THE PRESIDENT: [Turning to M. Quatre.] Well, what do you say to the various points raised by Dr. Nelte?
M. QUATRE: Mr. President, I recognize the soundness of the request by the Defense and I shall be in a position at the end of this session to produce before the Tribunal the complete minutes of the interrogation of General Westhoff, accompanied by an affidavit by Sir David Maxwell-Fyfe. I regret not being able to produce them at the moment. I received these minutes late for certain reasons and I thought it better not to add them to my document book.

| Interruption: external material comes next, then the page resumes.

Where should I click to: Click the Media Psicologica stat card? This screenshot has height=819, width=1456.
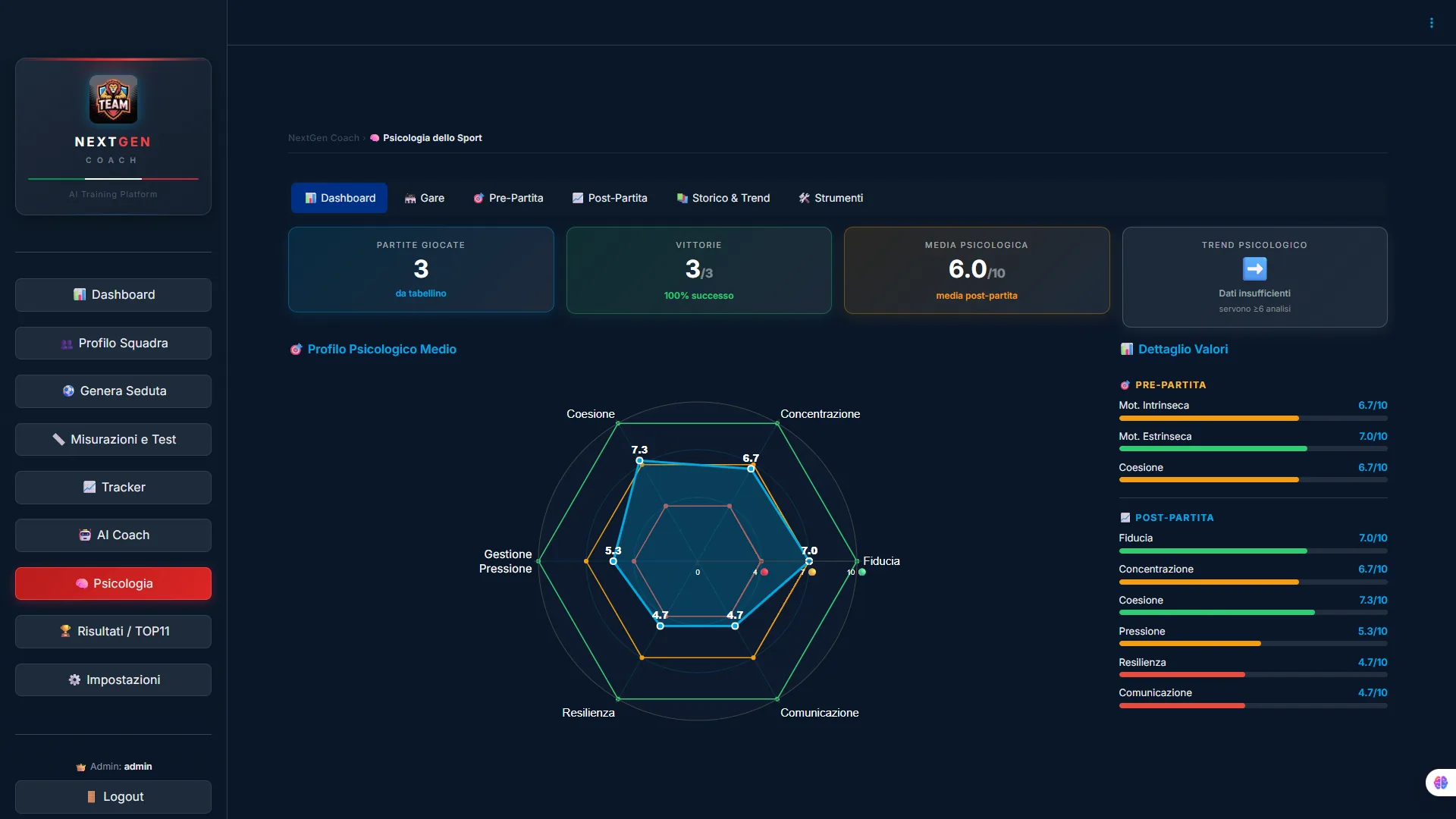[977, 270]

THE PRESIDENT: The Tribunal considers that the document which you have submitted to us cannot be admitted. It is a mere résumé. The Tribunal thinks, also, that it can allow the interrogatory to be used only if a copy of it is handed to the defendants’ counsel and the witness who made the interrogatory is submitted to the defendants’ counsel for cross-examination, if they wish to cross-examine him. Otherwise you must call General Westhoff and examine him orally. Is that clear? I will repeat it if you like.

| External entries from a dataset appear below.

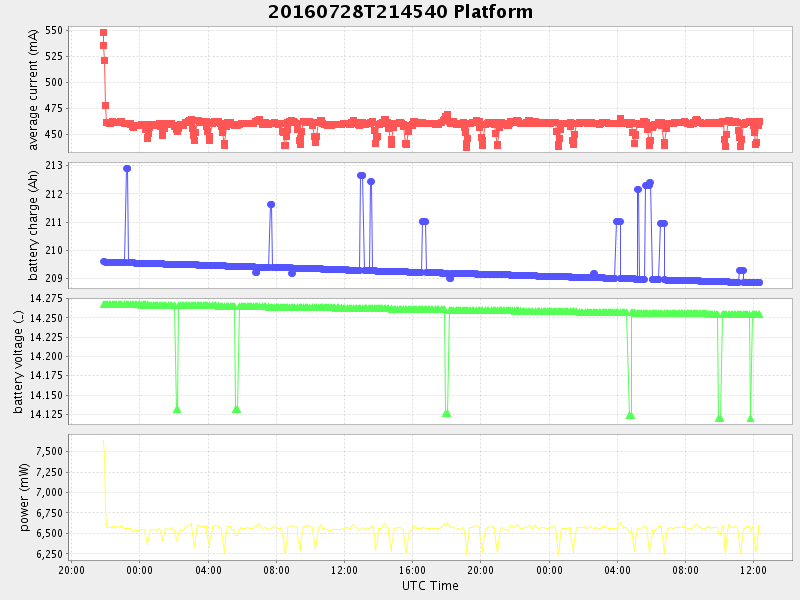The height and width of the screenshot is (600, 800).
Task: Click the '16:00' time tick label
Action: click(x=412, y=569)
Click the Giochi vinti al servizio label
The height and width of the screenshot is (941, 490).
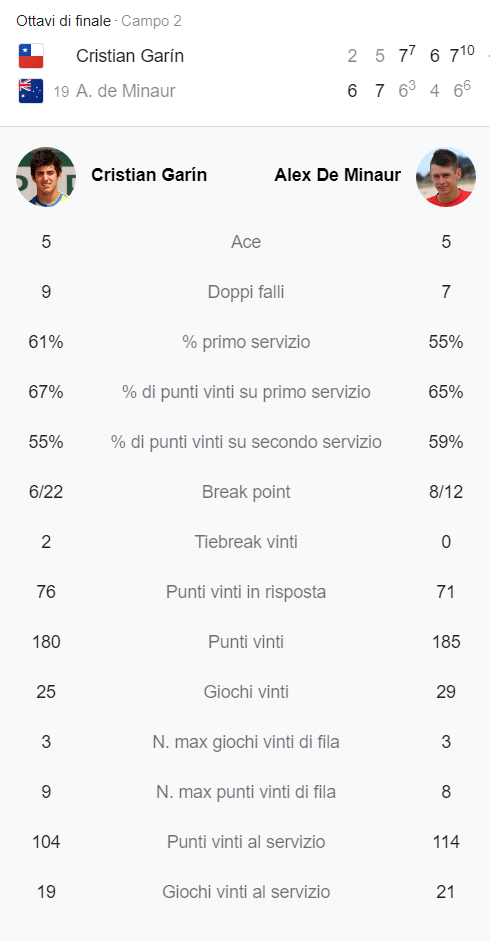pyautogui.click(x=246, y=892)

The document you have submitted to us is rejected. You can either call General Westhoff as a witness, in which case, of course, he will be liable to cross-examination; or you can put in the interrogatory after you have supplied a copy of it to Defense Counsel, and then General Westhoff, who made the interrogatory, will be liable to cross-examination by the Defense Counsel.
SIR DAVID MAXWELL-FYFE: Would the Tribunal allow me to intervene for one moment?

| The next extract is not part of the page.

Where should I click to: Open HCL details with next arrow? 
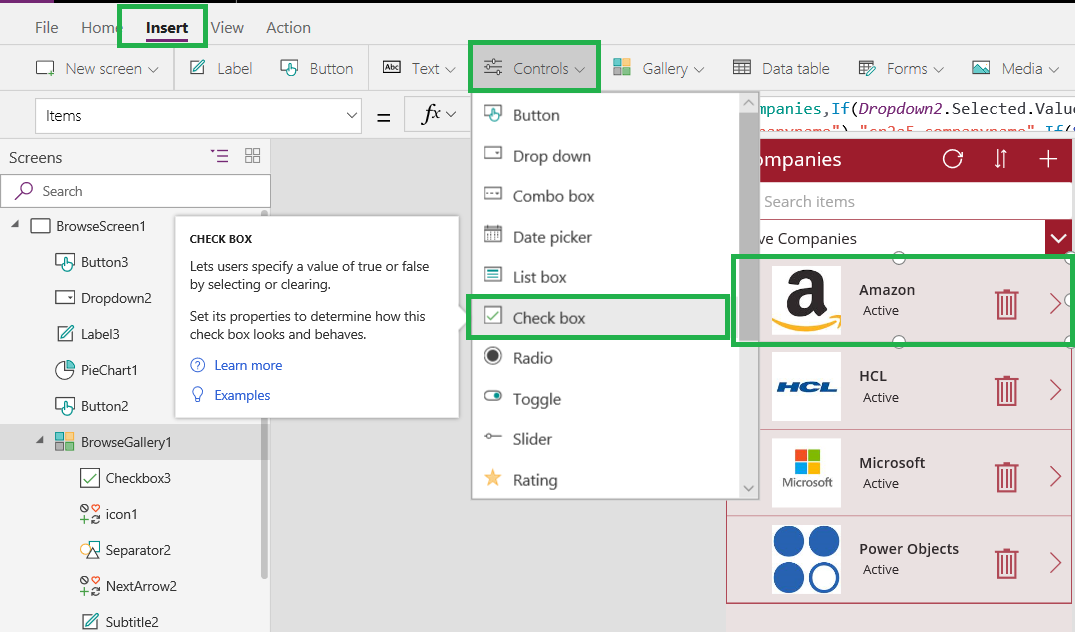tap(1055, 390)
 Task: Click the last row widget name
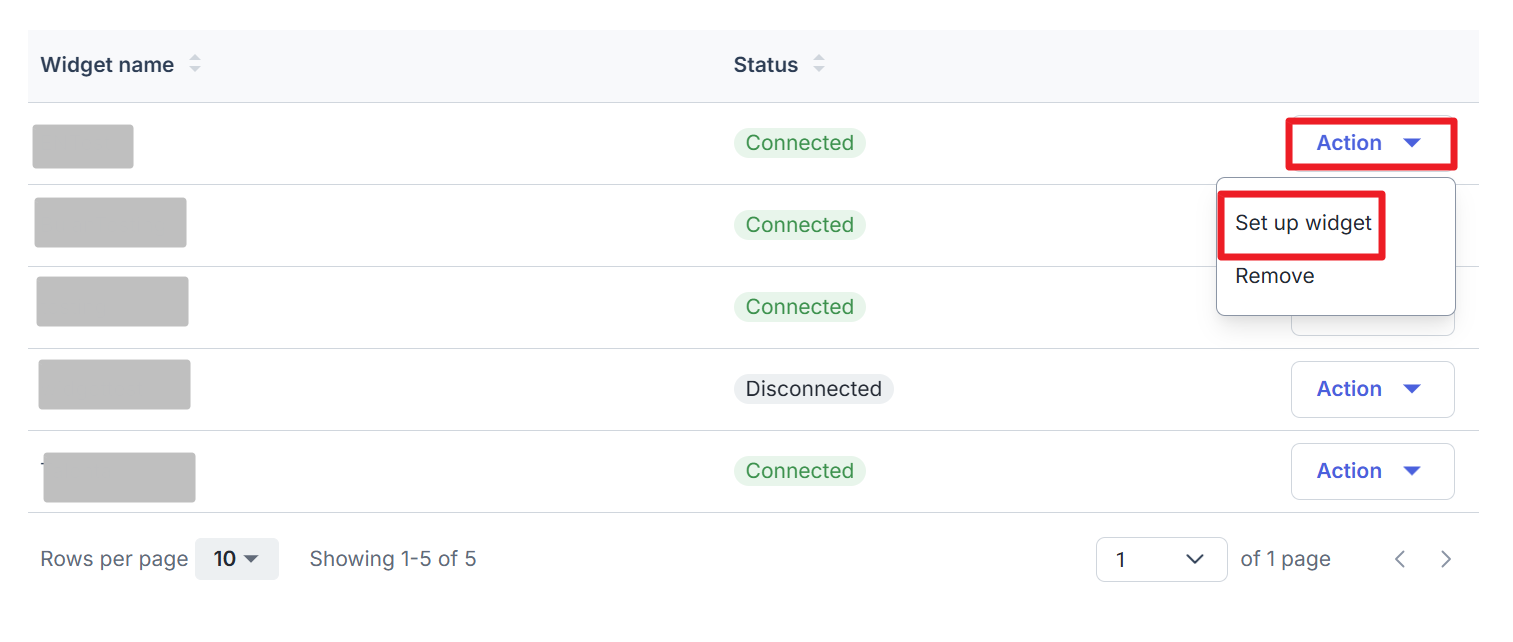(119, 477)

The document to which my learned friend referred a moment ago as having been certified by myself is a report of the United Nations War Crimes Commission, which I received from the Chairman, Lord Reith, and certified as such a report. It therefore, in my respectful submission, becomes admissible under Article 21 of the Charter. It is not merely a transcript of the interrogation. That is the document to which my learned friend referred and that is available and can be procured quite shortly.
THE PRESIDENT: Sir David, I follow that point, but at the same time that does not altogether meet the situation. If it is true that General Westhoff is in Nuremberg at the present moment, it would scarcely be fair that a document of that sort should be put in unless the person who made the statement or from whose interrogatory the statement was composed was submitted for cross-examination.
SIR DAVID MAXWELL-FYFE: With the greatest respect, My Lord, I should like the Tribunal to consider that point because the Tribunal has not got the document in front of it; but it is a report to the United Nations War Crimes Commission, based on the interrogatory. It therefore, in my respectful submission, becomes admissible as a report within the actual words of Article 21 and therefore is a matter which the Tribunal shall, under the Charter, take judicial notice of.
THE PRESIDENT: Would your submission be that the right course would be to take that report into consideration and leave it to the defendants, if they wished it, to call General Westhoff?
SIR DAVID MAXWELL-FYFE: That would be my submission—that is my submission because of the effect of Article 21 or the course which is contemplated in view of the special powers and special validity given to such reports by Article 21.